> [Work task] Please filter the data below down to the lines holding the string "This".
━━━━━━━━━━
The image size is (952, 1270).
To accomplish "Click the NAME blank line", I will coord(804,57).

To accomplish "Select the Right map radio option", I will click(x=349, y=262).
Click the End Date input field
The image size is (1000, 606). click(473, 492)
━━━━━━━━━━
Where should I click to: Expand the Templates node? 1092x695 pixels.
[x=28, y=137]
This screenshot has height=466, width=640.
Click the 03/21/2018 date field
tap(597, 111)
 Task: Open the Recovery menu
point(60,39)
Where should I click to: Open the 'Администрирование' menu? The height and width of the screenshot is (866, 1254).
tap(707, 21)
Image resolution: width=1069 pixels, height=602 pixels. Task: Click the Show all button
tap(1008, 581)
━━━━━━━━━━
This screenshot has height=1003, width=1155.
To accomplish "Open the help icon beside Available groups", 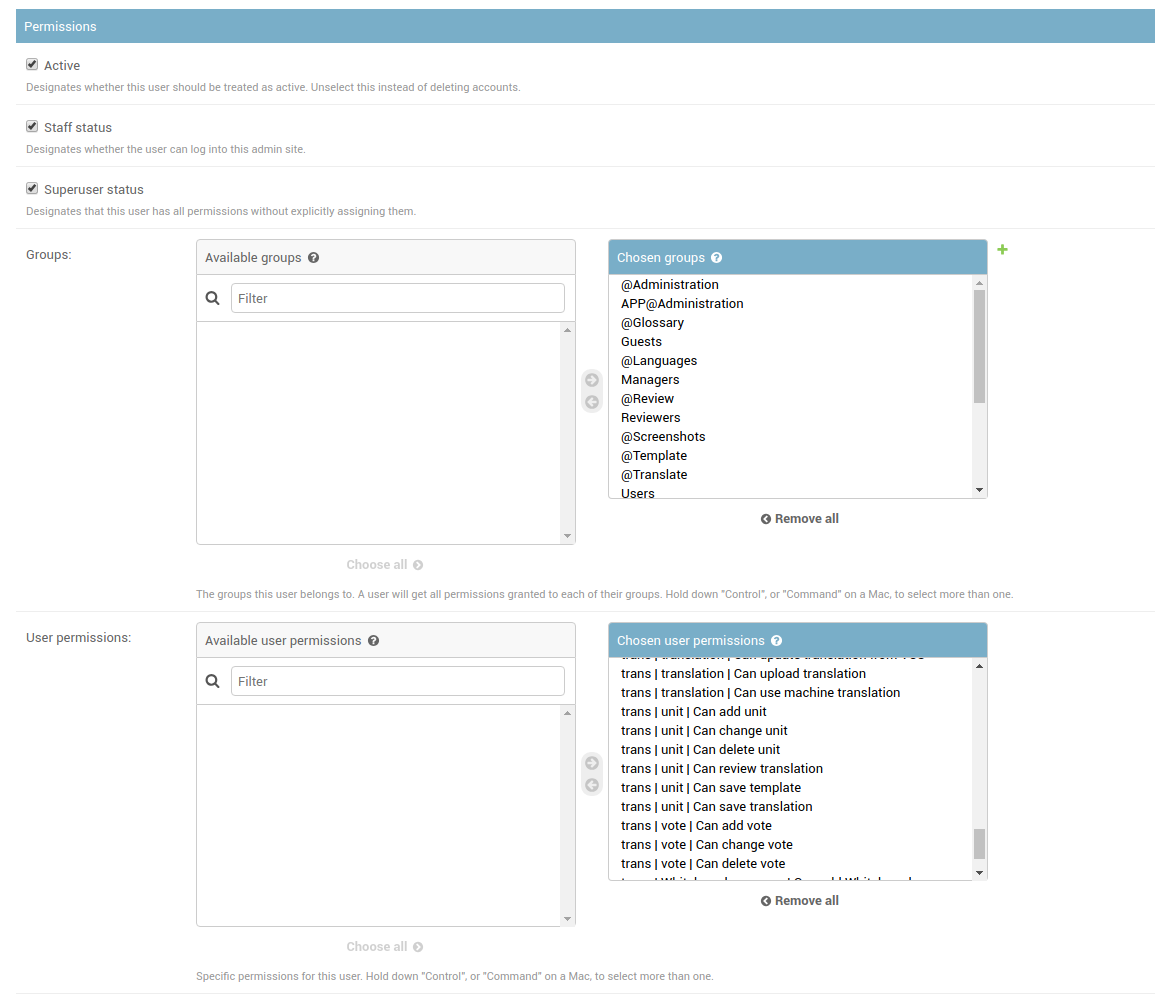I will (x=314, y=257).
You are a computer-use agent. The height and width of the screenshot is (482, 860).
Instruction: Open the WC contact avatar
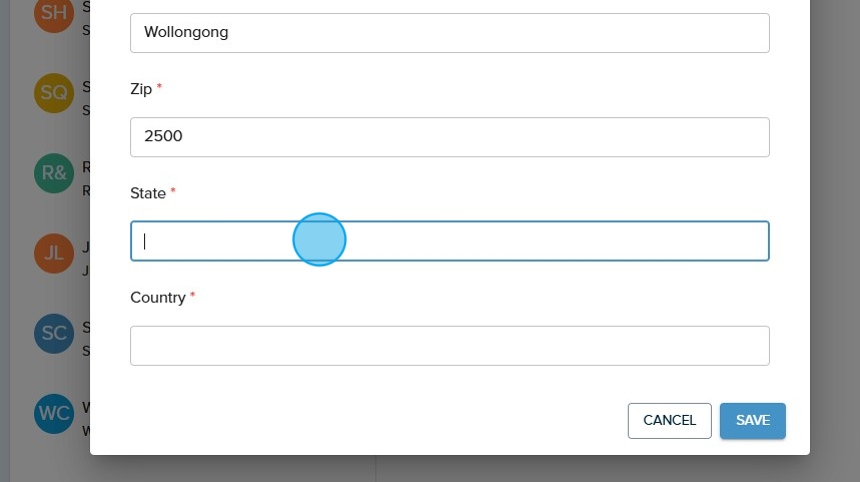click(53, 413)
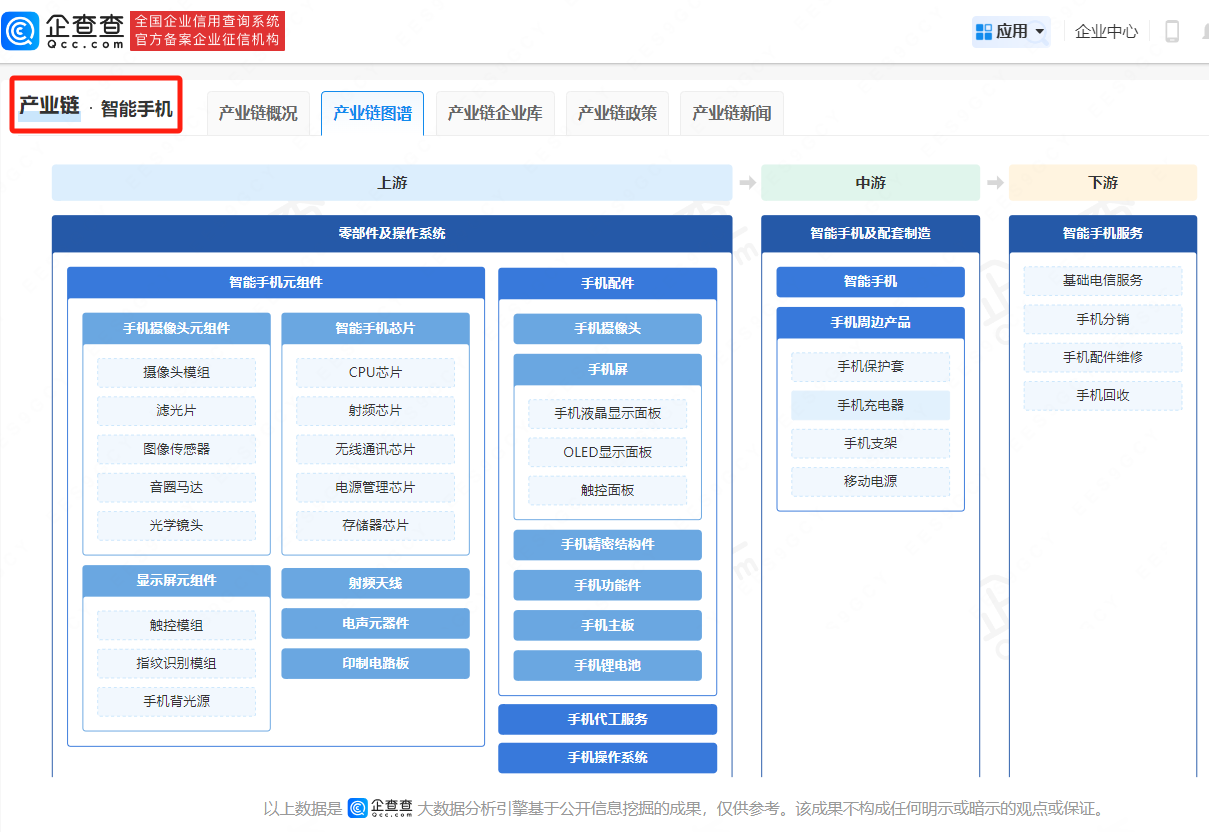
━━━━━━━━━━
> [Written response]
This screenshot has height=466, width=640.
This screenshot has height=1003, width=1155.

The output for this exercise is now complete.